• _Prompt_: While reading through the material below, copy each line that holds the word "computer".

═══ Data to use

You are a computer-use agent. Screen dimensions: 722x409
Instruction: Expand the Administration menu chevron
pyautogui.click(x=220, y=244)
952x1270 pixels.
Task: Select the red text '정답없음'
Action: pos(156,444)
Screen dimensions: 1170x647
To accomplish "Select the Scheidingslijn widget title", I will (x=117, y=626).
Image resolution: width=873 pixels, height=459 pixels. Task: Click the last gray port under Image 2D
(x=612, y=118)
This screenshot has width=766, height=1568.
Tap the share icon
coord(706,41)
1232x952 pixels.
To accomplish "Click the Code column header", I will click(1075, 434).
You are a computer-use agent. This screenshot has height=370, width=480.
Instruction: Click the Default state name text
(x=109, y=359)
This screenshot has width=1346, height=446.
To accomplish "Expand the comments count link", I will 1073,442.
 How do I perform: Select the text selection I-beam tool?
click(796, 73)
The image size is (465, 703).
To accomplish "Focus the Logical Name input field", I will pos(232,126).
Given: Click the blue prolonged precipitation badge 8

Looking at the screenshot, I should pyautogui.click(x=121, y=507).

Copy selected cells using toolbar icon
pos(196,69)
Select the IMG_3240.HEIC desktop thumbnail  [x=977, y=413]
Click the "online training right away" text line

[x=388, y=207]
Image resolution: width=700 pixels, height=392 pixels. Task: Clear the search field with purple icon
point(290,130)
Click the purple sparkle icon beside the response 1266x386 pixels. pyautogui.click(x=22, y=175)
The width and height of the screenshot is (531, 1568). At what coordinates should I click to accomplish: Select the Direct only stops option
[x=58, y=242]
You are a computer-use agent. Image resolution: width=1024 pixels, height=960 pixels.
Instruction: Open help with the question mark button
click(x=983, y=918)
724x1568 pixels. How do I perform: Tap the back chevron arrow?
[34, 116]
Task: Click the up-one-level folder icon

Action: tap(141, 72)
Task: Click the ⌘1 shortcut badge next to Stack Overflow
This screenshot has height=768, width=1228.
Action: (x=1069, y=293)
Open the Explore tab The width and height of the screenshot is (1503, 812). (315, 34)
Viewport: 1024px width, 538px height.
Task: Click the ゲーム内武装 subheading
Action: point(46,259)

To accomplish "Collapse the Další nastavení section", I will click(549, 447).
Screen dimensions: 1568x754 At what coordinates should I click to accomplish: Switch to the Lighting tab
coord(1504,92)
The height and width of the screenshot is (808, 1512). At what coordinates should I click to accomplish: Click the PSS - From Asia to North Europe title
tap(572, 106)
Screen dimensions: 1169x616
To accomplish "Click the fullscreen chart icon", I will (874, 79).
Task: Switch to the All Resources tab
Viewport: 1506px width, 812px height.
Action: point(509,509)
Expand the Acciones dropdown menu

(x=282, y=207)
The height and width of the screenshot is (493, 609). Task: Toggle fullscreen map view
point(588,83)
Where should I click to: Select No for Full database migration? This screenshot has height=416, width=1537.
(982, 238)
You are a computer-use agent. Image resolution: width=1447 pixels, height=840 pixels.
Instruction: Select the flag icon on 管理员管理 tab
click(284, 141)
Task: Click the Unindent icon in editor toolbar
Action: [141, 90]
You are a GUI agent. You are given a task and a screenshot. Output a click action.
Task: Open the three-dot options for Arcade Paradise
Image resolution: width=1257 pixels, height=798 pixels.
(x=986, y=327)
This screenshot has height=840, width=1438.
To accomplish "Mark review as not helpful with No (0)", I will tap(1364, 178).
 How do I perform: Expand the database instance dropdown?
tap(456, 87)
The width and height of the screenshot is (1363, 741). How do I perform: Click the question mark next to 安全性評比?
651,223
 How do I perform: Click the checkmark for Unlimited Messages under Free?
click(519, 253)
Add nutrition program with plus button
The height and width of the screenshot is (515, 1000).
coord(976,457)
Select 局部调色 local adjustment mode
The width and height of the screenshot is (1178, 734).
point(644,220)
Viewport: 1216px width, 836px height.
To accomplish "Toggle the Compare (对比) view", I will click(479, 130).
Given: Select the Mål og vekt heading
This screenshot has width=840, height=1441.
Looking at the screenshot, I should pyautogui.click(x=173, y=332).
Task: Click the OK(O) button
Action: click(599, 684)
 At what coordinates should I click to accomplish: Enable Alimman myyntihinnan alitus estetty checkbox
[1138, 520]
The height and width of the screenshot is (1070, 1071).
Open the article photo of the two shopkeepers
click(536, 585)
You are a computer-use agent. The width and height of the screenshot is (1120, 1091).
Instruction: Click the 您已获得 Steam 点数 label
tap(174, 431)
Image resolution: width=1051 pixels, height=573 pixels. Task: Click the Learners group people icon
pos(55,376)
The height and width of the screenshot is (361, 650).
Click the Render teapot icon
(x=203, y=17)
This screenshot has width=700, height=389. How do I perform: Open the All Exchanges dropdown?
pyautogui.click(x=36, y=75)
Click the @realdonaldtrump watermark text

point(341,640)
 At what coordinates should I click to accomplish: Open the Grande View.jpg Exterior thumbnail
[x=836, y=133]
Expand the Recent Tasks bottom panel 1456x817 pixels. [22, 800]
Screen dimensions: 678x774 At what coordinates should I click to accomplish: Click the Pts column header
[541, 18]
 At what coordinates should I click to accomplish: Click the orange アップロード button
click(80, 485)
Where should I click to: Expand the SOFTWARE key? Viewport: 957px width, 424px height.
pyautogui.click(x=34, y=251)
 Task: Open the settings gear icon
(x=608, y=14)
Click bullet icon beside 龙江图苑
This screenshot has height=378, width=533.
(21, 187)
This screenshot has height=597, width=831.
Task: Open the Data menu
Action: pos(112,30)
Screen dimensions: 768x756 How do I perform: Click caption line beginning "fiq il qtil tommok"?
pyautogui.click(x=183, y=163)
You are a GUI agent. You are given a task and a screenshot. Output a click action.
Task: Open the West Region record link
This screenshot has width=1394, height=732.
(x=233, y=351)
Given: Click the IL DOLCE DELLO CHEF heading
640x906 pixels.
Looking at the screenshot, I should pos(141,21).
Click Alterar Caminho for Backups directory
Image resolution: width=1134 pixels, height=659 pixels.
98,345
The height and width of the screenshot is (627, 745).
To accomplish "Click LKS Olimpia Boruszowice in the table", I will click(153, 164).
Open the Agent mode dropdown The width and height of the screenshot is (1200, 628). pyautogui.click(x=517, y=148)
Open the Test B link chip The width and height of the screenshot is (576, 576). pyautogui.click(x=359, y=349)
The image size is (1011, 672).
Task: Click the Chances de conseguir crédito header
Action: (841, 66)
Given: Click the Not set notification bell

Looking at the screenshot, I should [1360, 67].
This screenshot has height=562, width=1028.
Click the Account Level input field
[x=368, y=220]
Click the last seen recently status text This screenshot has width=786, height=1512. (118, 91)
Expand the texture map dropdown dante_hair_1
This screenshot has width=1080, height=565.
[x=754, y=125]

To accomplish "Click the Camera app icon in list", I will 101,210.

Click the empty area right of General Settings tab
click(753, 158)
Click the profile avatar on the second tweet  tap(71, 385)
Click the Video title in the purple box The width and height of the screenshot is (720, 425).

══════

• _Response below_:
You are a computer-use agent. Screen dimensions: 722x409
You are a computer-use agent. This screenshot has height=370, width=480.
You are a computer-use agent. Image resolution: width=1024 pixels, height=960 pixels.
You are a computer-use agent. Image resolution: width=1447 pixels, height=840 pixels.
You are a computer-use agent. The width and height of the screenshot is (1120, 1091).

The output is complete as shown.